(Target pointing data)
— BEGIN —

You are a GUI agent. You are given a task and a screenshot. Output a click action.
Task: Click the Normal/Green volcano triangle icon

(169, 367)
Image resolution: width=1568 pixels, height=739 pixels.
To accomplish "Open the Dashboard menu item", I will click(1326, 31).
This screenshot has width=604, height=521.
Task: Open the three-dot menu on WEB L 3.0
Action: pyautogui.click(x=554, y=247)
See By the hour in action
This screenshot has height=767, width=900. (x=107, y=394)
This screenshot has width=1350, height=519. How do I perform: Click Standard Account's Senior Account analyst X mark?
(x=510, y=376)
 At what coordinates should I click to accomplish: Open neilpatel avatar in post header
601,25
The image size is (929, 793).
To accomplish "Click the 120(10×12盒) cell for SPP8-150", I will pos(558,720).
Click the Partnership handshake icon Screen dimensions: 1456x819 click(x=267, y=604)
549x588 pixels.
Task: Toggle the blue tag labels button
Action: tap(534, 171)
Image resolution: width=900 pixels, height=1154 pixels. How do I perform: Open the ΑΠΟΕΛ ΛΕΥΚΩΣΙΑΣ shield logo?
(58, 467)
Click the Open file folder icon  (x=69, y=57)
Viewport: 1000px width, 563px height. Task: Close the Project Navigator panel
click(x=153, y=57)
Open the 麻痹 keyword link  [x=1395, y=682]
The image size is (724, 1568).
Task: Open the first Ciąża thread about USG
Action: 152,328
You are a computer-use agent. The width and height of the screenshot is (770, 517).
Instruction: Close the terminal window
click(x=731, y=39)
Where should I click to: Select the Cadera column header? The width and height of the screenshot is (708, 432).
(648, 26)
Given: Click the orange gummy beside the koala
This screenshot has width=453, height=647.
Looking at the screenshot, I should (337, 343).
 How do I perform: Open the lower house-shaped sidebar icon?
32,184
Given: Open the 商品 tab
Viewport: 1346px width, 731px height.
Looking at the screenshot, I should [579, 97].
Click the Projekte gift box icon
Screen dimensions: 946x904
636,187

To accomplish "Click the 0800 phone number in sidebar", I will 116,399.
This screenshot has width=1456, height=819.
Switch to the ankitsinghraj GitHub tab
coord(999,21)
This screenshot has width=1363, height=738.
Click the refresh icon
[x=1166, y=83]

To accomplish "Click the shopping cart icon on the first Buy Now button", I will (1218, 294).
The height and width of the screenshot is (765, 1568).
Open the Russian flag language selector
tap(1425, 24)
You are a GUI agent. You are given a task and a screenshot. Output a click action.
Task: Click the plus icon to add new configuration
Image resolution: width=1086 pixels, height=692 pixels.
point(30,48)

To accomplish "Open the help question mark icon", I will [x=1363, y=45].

— END —

> **EXERCISE BRIEF**
Reproduce the lines above verbatim, keeping every character and line break unchanged.

> **FINISHED TASK**
You are a GUI agent. You are given a task and a screenshot. Output a click action.
Task: Click the Normal/Green volcano triangle icon

(169, 367)
Image resolution: width=1568 pixels, height=739 pixels.
To accomplish "Open the Dashboard menu item", I will click(1326, 31).
This screenshot has width=604, height=521.
Task: Open the three-dot menu on WEB L 3.0
Action: pyautogui.click(x=554, y=247)
See By the hour in action
This screenshot has height=767, width=900. (x=107, y=394)
This screenshot has width=1350, height=519. How do I perform: Click Standard Account's Senior Account analyst X mark?
(x=510, y=376)
 At what coordinates should I click to accomplish: Open neilpatel avatar in post header
601,25
The image size is (929, 793).
To accomplish "Click the 120(10×12盒) cell for SPP8-150", I will pos(558,720).
Click the Partnership handshake icon Screen dimensions: 1456x819 click(x=267, y=604)
549x588 pixels.
Task: Toggle the blue tag labels button
Action: tap(534, 171)
Image resolution: width=900 pixels, height=1154 pixels. How do I perform: Open the ΑΠΟΕΛ ΛΕΥΚΩΣΙΑΣ shield logo?
(58, 467)
Click the Open file folder icon  (x=69, y=57)
Viewport: 1000px width, 563px height. Task: Close the Project Navigator panel
click(x=153, y=57)
Open the 麻痹 keyword link  [x=1395, y=682]
The image size is (724, 1568).
Task: Open the first Ciąża thread about USG
Action: 152,328
You are a computer-use agent. The width and height of the screenshot is (770, 517).
Instruction: Close the terminal window
click(x=731, y=39)
Where should I click to: Select the Cadera column header? The width and height of the screenshot is (708, 432).
(648, 26)
Given: Click the orange gummy beside the koala
This screenshot has width=453, height=647.
Looking at the screenshot, I should (337, 343).
 How do I perform: Open the lower house-shaped sidebar icon?
32,184
Given: Open the 商品 tab
Viewport: 1346px width, 731px height.
Looking at the screenshot, I should [579, 97].
Click the Projekte gift box icon
Screen dimensions: 946x904
636,187

To accomplish "Click the 0800 phone number in sidebar", I will 116,399.
This screenshot has width=1456, height=819.
Switch to the ankitsinghraj GitHub tab
coord(999,21)
This screenshot has width=1363, height=738.
Click the refresh icon
[x=1166, y=83]

To accomplish "Click the shopping cart icon on the first Buy Now button", I will (1218, 294).
The height and width of the screenshot is (765, 1568).
Open the Russian flag language selector
tap(1425, 24)
You are a GUI agent. You are given a task and a screenshot. Output a click action.
Task: Click the plus icon to add new configuration
Image resolution: width=1086 pixels, height=692 pixels.
point(30,48)

To accomplish "Open the help question mark icon", I will [x=1363, y=45].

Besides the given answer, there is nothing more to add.